Томас. Узнаю его нрав. Но вернись к привидению.
   Ансельм. Случилось очень кстати, что к Полу завернул некий Фавн[278], священник, и из числа тех, которым мало прозываться латинским словом «уставные»[279], но непременно надо прибавить то же прозвание по-гречески. У него был приход где-то по соседству, и он считал себя изрядным знатоком во всяческих делах, особенно же в священных.
   Томас. Понимаю: актер сыскался!
   Ансельм. За обедом говорили насчет слухов о привидении.

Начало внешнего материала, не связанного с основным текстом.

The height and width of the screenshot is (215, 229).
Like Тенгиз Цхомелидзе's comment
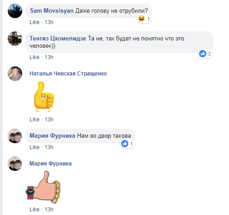[x=34, y=57]
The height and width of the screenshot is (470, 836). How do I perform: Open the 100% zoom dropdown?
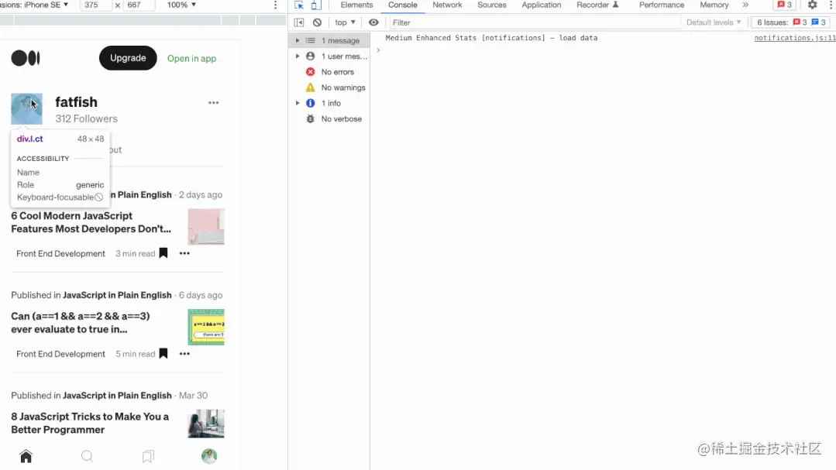(180, 5)
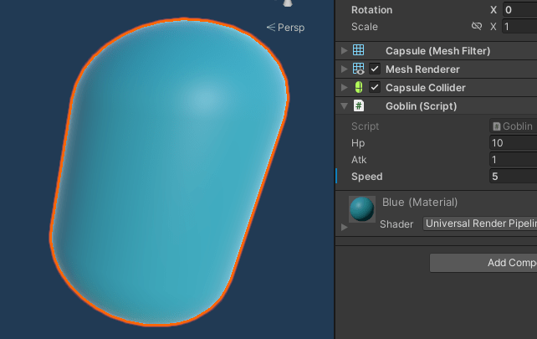Click the Goblin script asset reference

coord(514,126)
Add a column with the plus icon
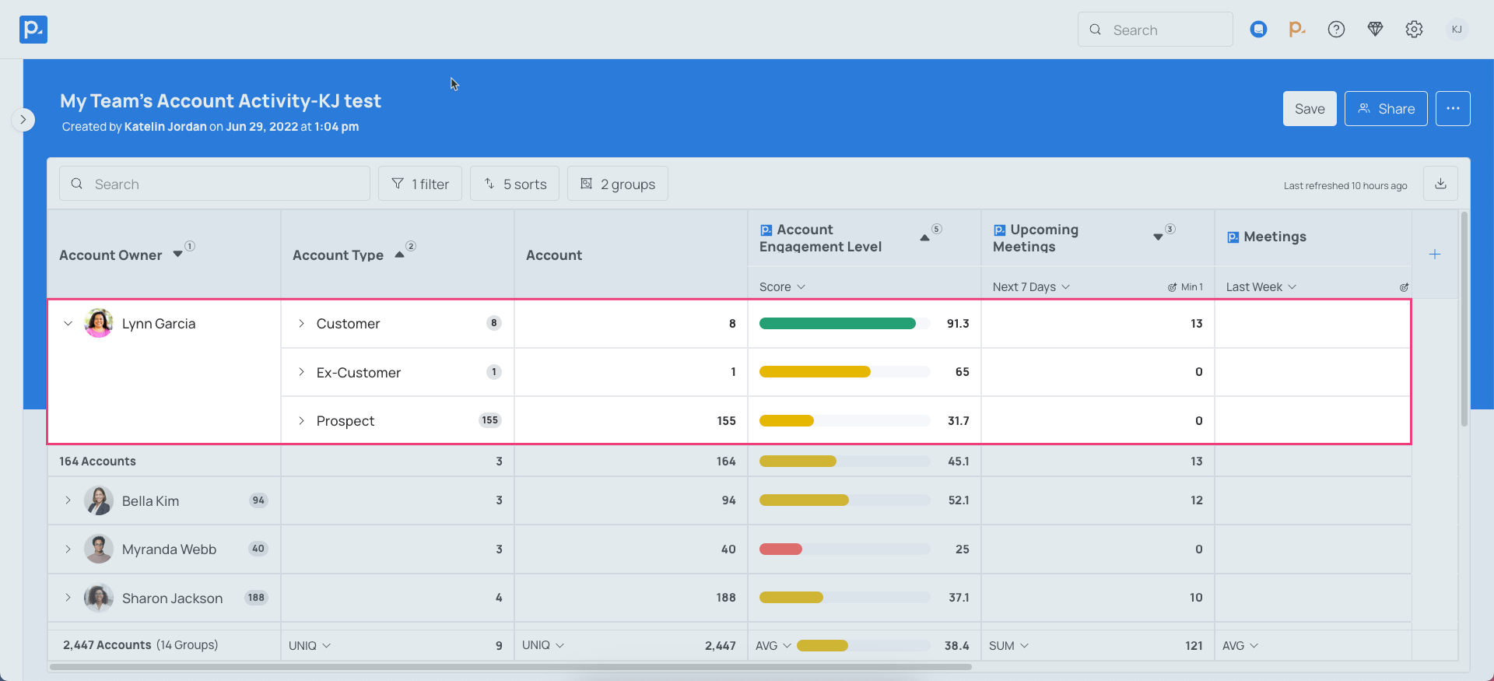Viewport: 1494px width, 681px height. tap(1435, 254)
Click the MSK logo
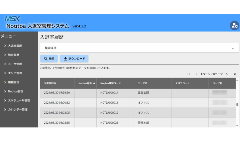 click(12, 19)
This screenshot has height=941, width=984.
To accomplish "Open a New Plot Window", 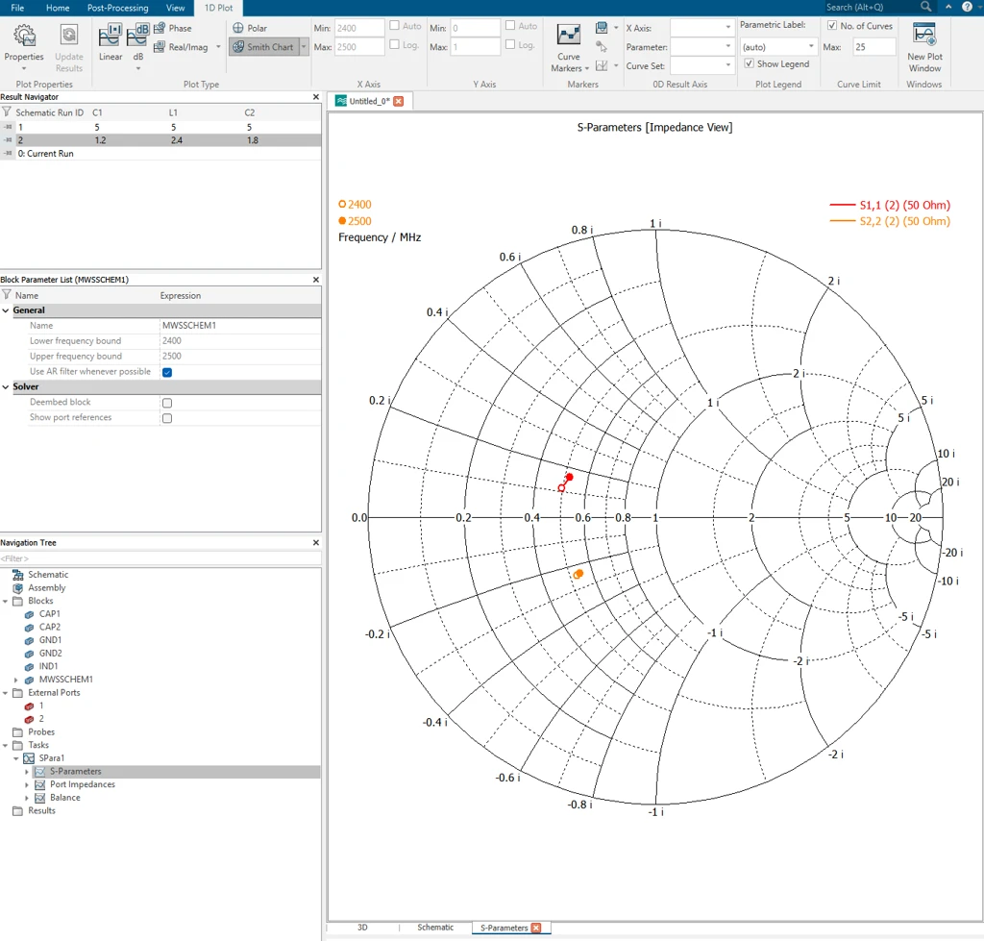I will [924, 48].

Когда Пол почуял, что Фавн не только о них знает, но и верит им, он принялся уговаривать ученого и благочестивого мужа, дабы тот поспешил на помощь жалкой, но тяжко страдающей душе. «А если ты в чем сомневаешься, — прибавил он, — исследуй сам: погуляй в десятом часу возле мостика — и услышишь вопли. Да, и возьми кого-либо с собою: вдвоем уже никак не ошибетесь».
   Томас. И что же?
   Ансельм. После обеда Пол, по своему обыкновению, отправился на охоту. Фавн, прогуливаясь в сумерках, когда разглядеть что бы то ни было отчетливо уже никто не мог, услыхал наконец жалобные стоны, которые с поразительным мастерством издавал Пол, спрятавшийся в терновнике: он кричал в пустой глиняный горшок, и голос, отраженный пустотою, звучал особенно мрачно.
   Томас. Комедия, как я посмотрю, почище Менандровой «Фазмы»[280].

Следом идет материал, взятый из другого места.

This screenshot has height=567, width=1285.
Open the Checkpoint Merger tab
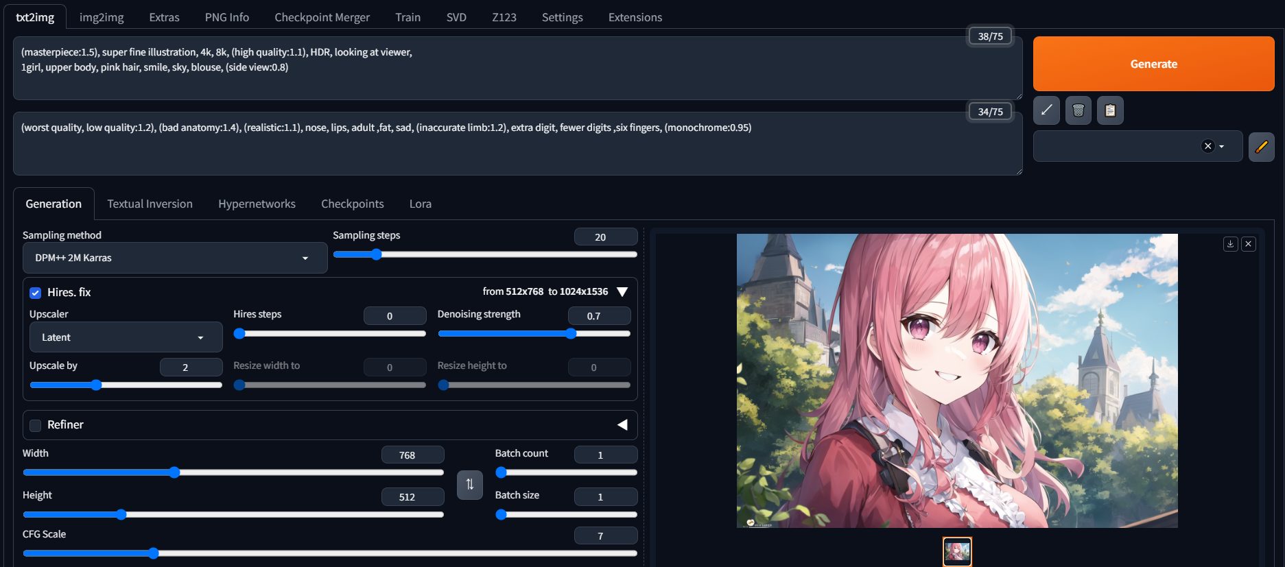(322, 17)
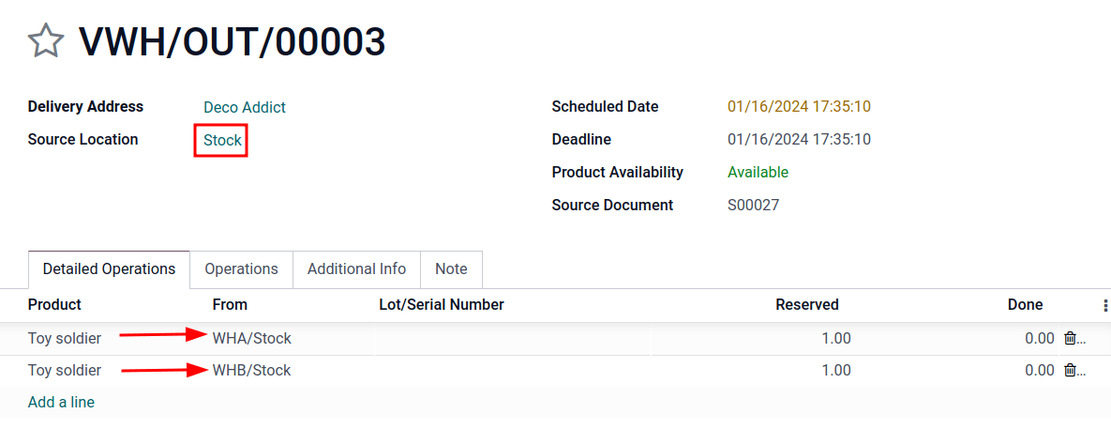Image resolution: width=1111 pixels, height=429 pixels.
Task: Click the Done column header
Action: tap(1025, 304)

   Ансельм. Погоди, то ли ты еще скажешь, когда узнаешь все до конца! Фавн вернулся домой, сгорая от нетерпения поведать о том, чему был свидетелем; Пол его опередил: он возвратился другою, кратчайшею дорогою. Тут Фавн рассказывает Полу, что произошло, да еще и от себя обильно присочиняет — чтобы было поудивительнее.

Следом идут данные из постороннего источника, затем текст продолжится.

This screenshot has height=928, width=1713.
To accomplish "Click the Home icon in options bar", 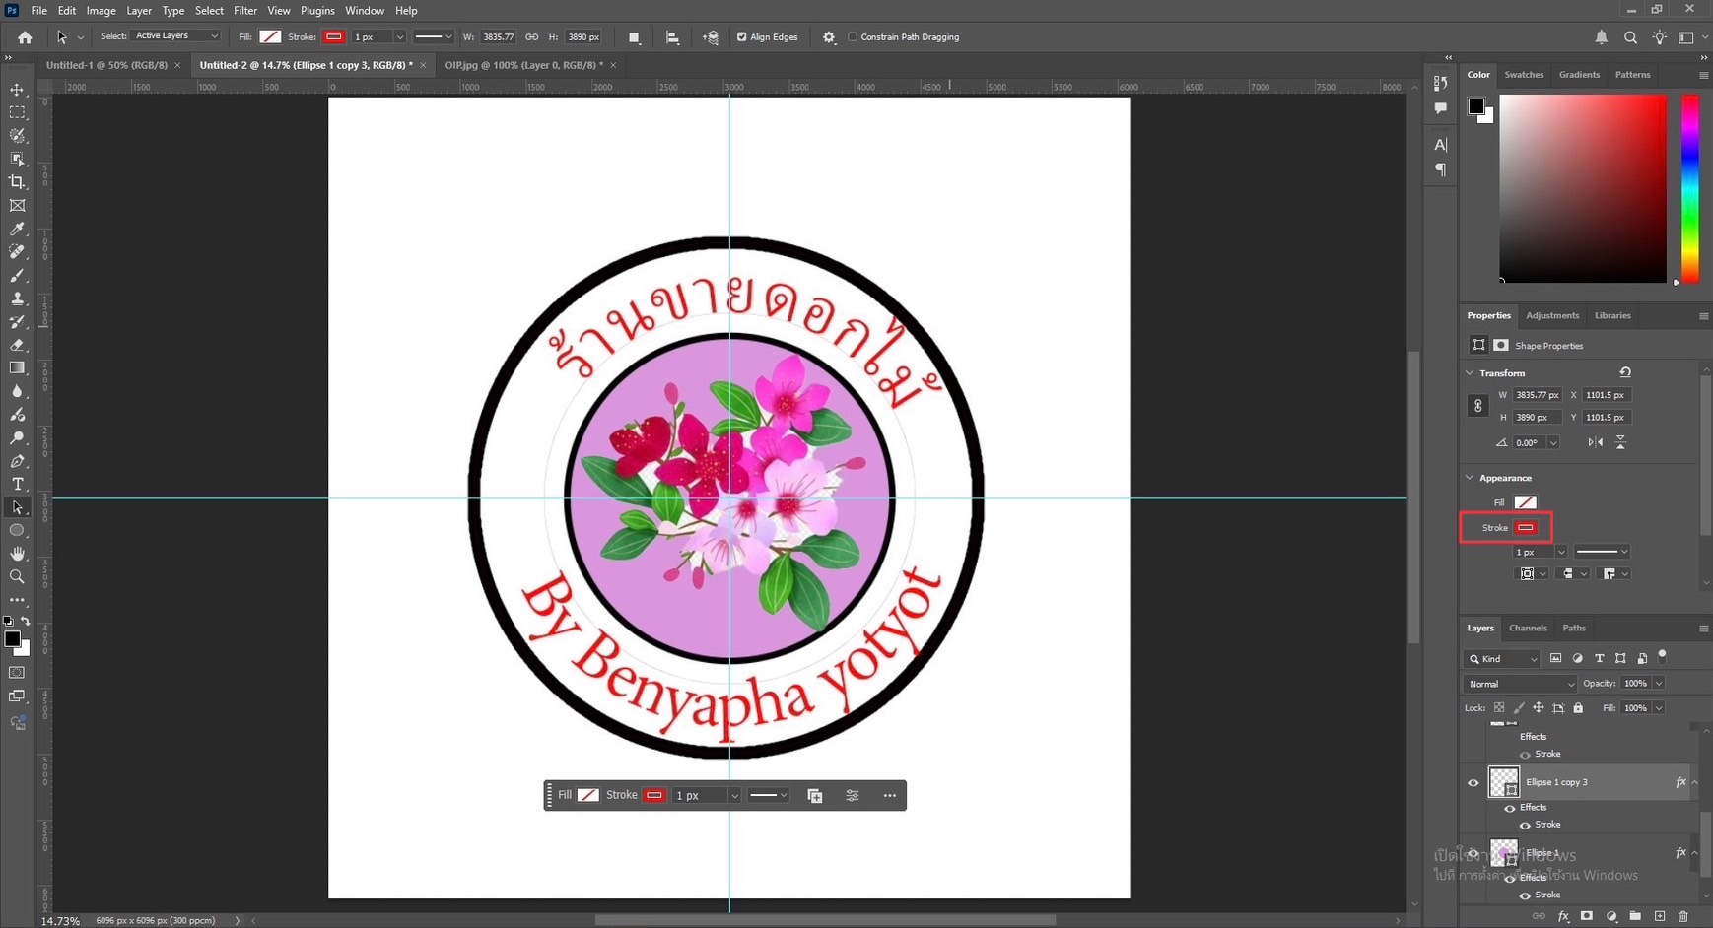I will [25, 37].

   Томас. И Пол сумел удержаться от смеха?
   Ансельм. Кто? Пол? Он своему лицу полный хозяин. Подвоха никто бы не почуял. В конце концов Фавн, уступая неотступным просьбам Пола, берется изгнать беса. Всю ночь он проводит без сна, раздумывая, как приняться за дело самым безопасным образом: он отчаянно боялся за собственную душу. Итак, сперва припомнил он наиболее испытанные и проверенные заклинания, к ним присовокупил несколько новых — внутренностями святой Девы Марии, костями святой Веренфриды. Потом выбрали место в поле, рядом с кустарником, где слышался голос, очертили широкий круг, внутри него начертили частые кресты и иные знаки, и всё — в сопровождении торжественных возгласов. Приготовили громадную чашу со святой водою. Фавн облачился в так называемую священную столу[281], навесив на нее начало Евангелия от Иоанна. В шкатулке у него была восковая облатка — из тех, что ежегодно освящает папа римский: «Агнец божий»[282] — так зовут их в просторечье. Этим оружием защищались от злых демонов в старину, когда еще не появился грозный для них францисканский капюшон. Все было запасено на тот случай, чтобы дух, если он окажется духом тьмы, не напал на заклинателя. И тем не менее Фавн не отваживался вступить в круг один: было решено призвать на помощь второго священника. Тогда Пол, опасаясь, как бы помощник не оказался слишком проницателен и тайна комедии не обнаружилась, присоединяет к Фавну настоятеля соседней церкви, открыв ему предварительно свой замысел. Этого требовал ход представления, а новый актер был совсем не прочь принять участие в игре. На другой день около десятого часа, исполнив с надлежащею торжественностью все, что требовалось исполнить наперед, Фавн с помощником входят в крут. Фавн приступает к заклинанию. Тем временем Пол, под покровом темноты, пробирается в ближайшее поместье и приводит оттуда еще одно действующее лицо: без многих актеров обойтись было нельзя.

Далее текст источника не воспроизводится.